Table 14: Interest Rate Sensitivity

December 31, 2022      December 31, 

2021


200 bps decrease in interest rates               (0.7) %                (0.3) %
100 bps decrease in interest rates               (0.4) %                (0.3) %
100 bps increase in interest rates                  -  %                (0.1) %
200 bps increase in interest rates                0.1  %                

(0.3) %




Actual results may differ from these simulated results due to timing, magnitude
and frequency of interest rate changes, as well as changes in market conditions
and their impact on customer behavior and management strategies.

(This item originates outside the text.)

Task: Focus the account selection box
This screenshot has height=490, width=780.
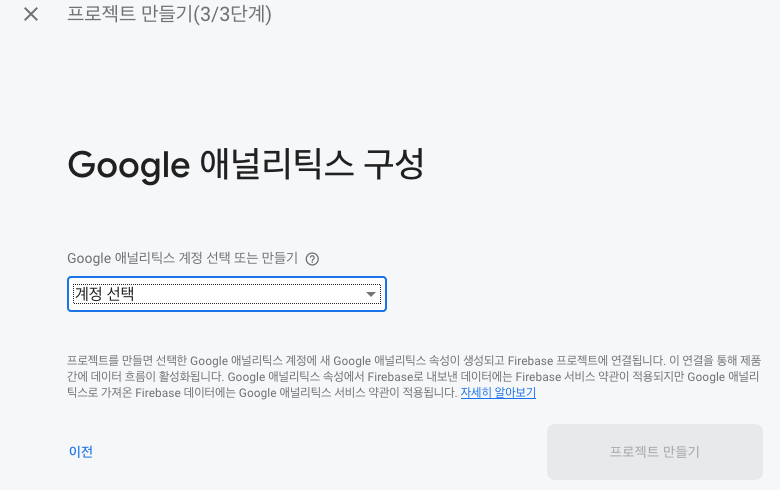Action: click(x=226, y=294)

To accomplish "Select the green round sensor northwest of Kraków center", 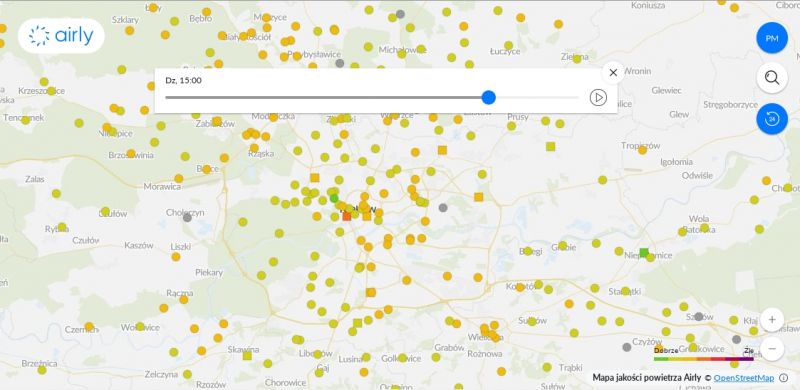I will click(334, 198).

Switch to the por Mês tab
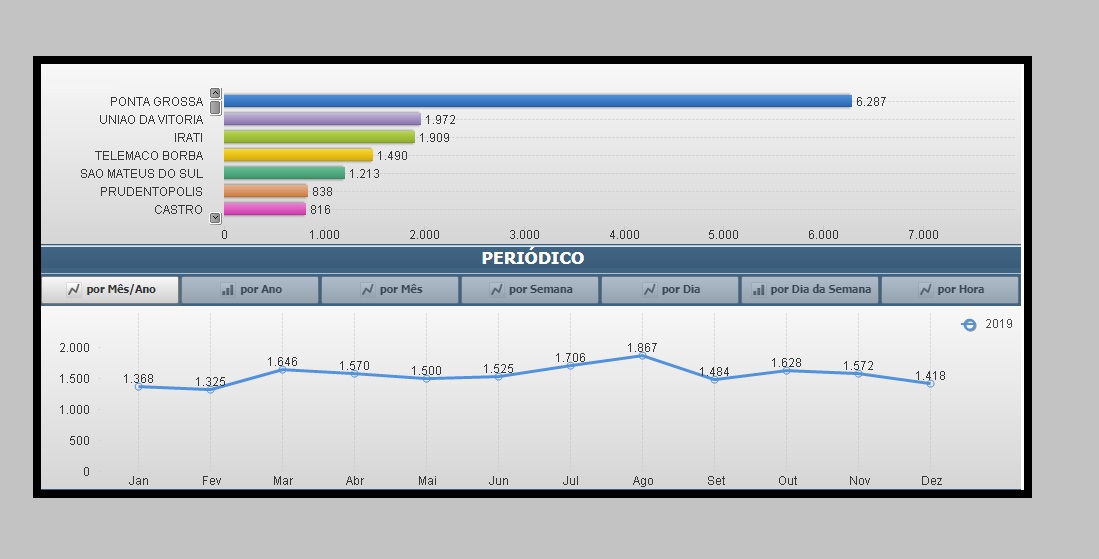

The effect of inflation on a financial institution differs significantly from
the effect on an industrial company. While a financial institution's operating
expenses, particularly salary and employee benefits, are affected by general
inflation, the asset and liability structure of a financial institution consists
largely of monetary items. Monetary items, such as cash, investments, loans,
deposits and other borrowings, are those assets and liabilities which are or
will be converted into a fixed number of dollars regardless of changes in
prices. As a result, changes in interest rates have a more significant impact on
a financial institution's performance than does general inflation. Inflation may
also have impacts on the Bank's customers, on businesses and consumers and their
ability or willingness to invest, save or spend, and perhaps on their ability to
repay loans. As such, there would likely be impacts on the general appetite of
banking products and the credit health of the Bank's customer base.

Capital



Management regularly reviews the adequacy of its capital to ensure that
sufficient capital is available for current and future needs and is in
compliance with regulatory guidelines. The capital position and strategies are
actively reviewed in light of perceived business risks associated with current
and prospective earning levels, liquidity, asset quality, economic conditions in
the markets served, and level of returns available to shareholders. Management
intends to maintain an optimal capital and leverage mix for growth and for
shareholder return.

Capital balances and changes in capital are presented in the Consolidated
Statements of Changes in Stockholders' Equity in Part II, Item 8. Further
discussion of capital components is included in Note 12, "Stockholders' Equity,"
and a summary of dividend restrictions, as well as regulatory capital amounts
and ratios for Nicolet and the Bank is presented in Note 17, "Regulatory Capital
Requirements," of the Notes to Consolidated Financial Statements under Part II,
Item 8.

The Company's and the Bank's regulatory capital ratios remain above minimum
regulatory ratios, including the capital conservation buffer. At December 31,
2022, the Bank's regulatory capital ratios qualify the Bank as well-capitalized
under the prompt-corrective action framework. This strong base of capital has
allowed Nicolet to be opportunistic in the current economic environment and in
strategic growth. For a discussion of the regulatory restrictions applicable to
the Company and the Bank, see section "Business-Regulation of Nicolet" and
"Business-Regulation of the Bank," included within Part I, Item 1. A summary of
Nicolet's and the Bank's regulatory capital amounts and ratios, as well as
selected capital metrics are presented in Table 15.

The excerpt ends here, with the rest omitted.